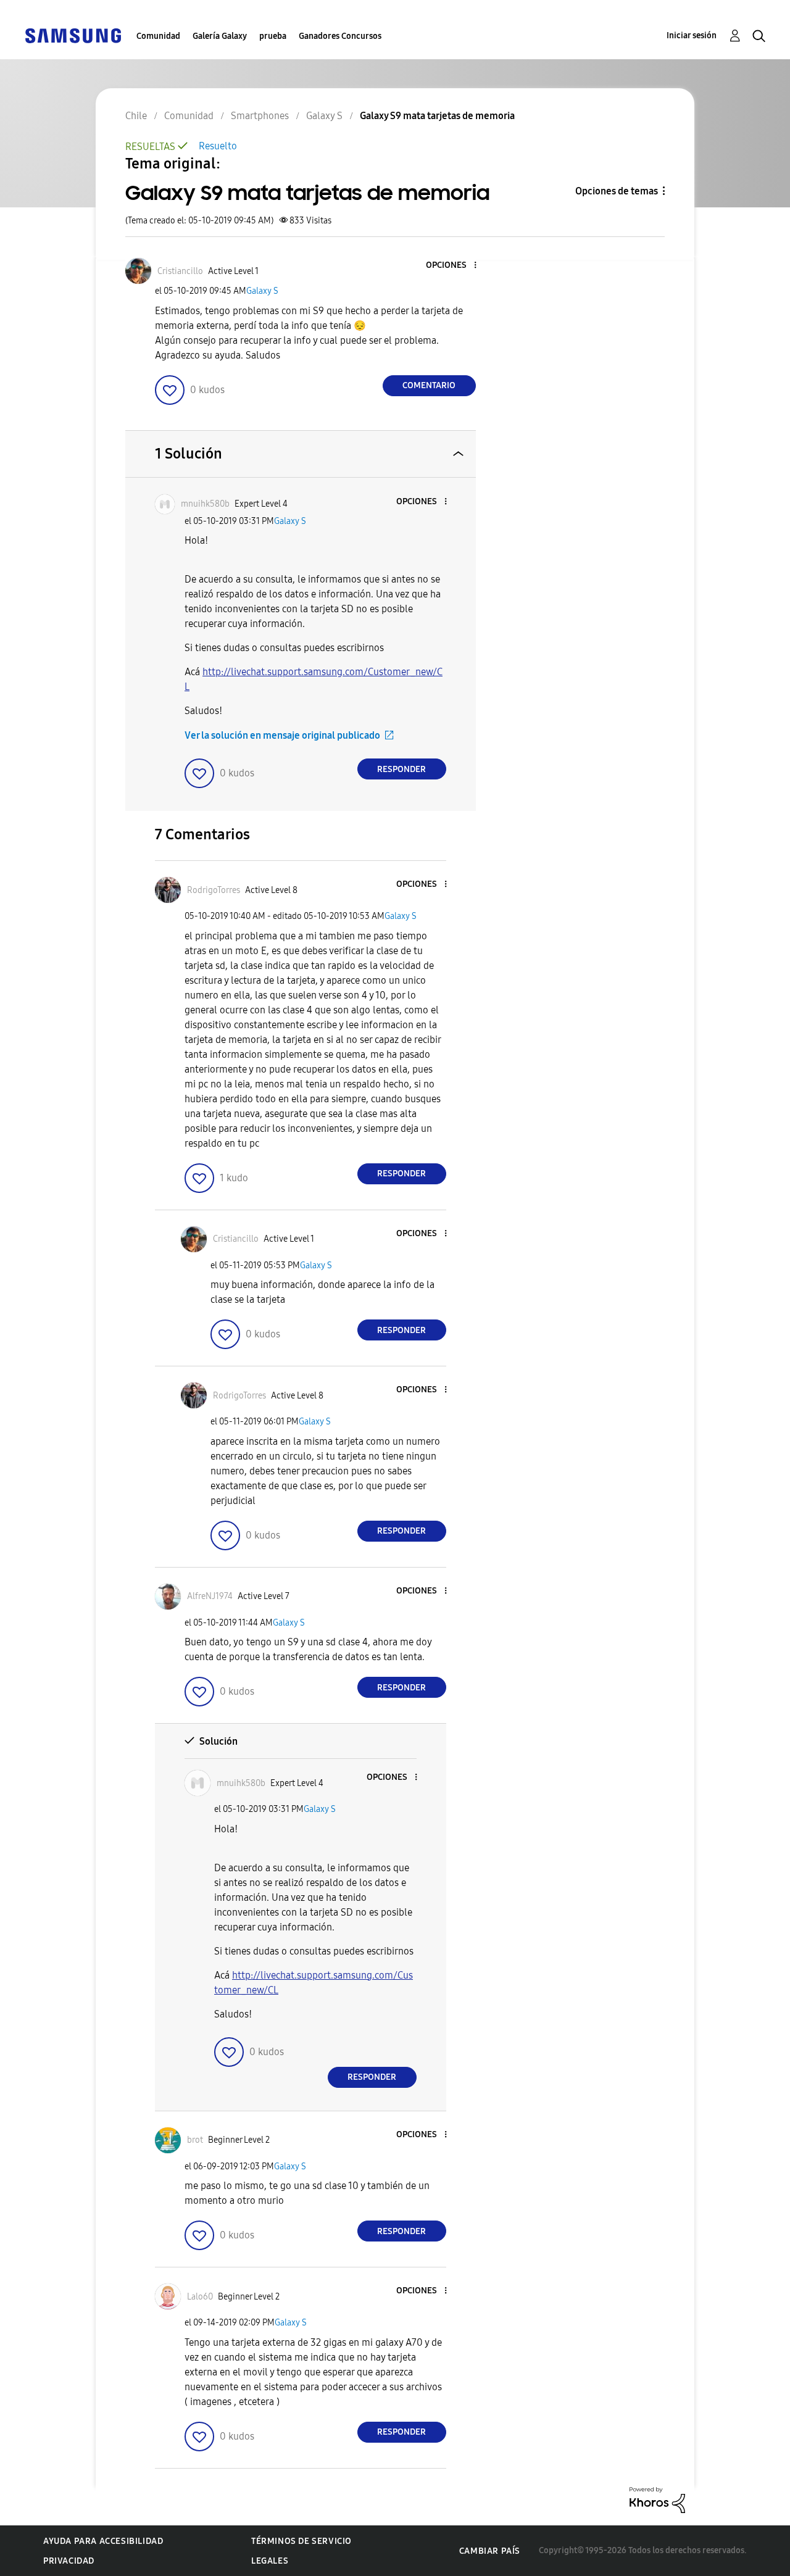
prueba (272, 36)
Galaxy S (262, 291)
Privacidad (68, 2561)
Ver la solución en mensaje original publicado (282, 735)
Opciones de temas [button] (616, 191)
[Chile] (73, 35)
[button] (454, 266)
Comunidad (158, 36)
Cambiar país (489, 2551)
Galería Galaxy (220, 36)
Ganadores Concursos (340, 36)
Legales (269, 2561)
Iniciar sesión (692, 35)
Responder (401, 769)
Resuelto (218, 146)
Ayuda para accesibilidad (103, 2541)
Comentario (428, 385)
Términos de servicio (301, 2541)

## [Your objective]
Only the text of the entries above, transcribed exactly, should be given; leave out pictures.

## [Your solution]
prueba (272, 36)
Galaxy S (262, 291)
Privacidad (68, 2561)
Ver la solución en mensaje original publicado (282, 735)
Opciones de temas [button] (616, 191)
[Chile] (73, 35)
[button] (454, 266)
Comunidad (158, 36)
Cambiar país (489, 2551)
Galería Galaxy (220, 36)
Ganadores Concursos (340, 36)
Legales (269, 2561)
Iniciar sesión (692, 35)
Responder (401, 769)
Resuelto (218, 146)
Ayuda para accesibilidad (103, 2541)
Comentario (428, 385)
Términos de servicio (301, 2541)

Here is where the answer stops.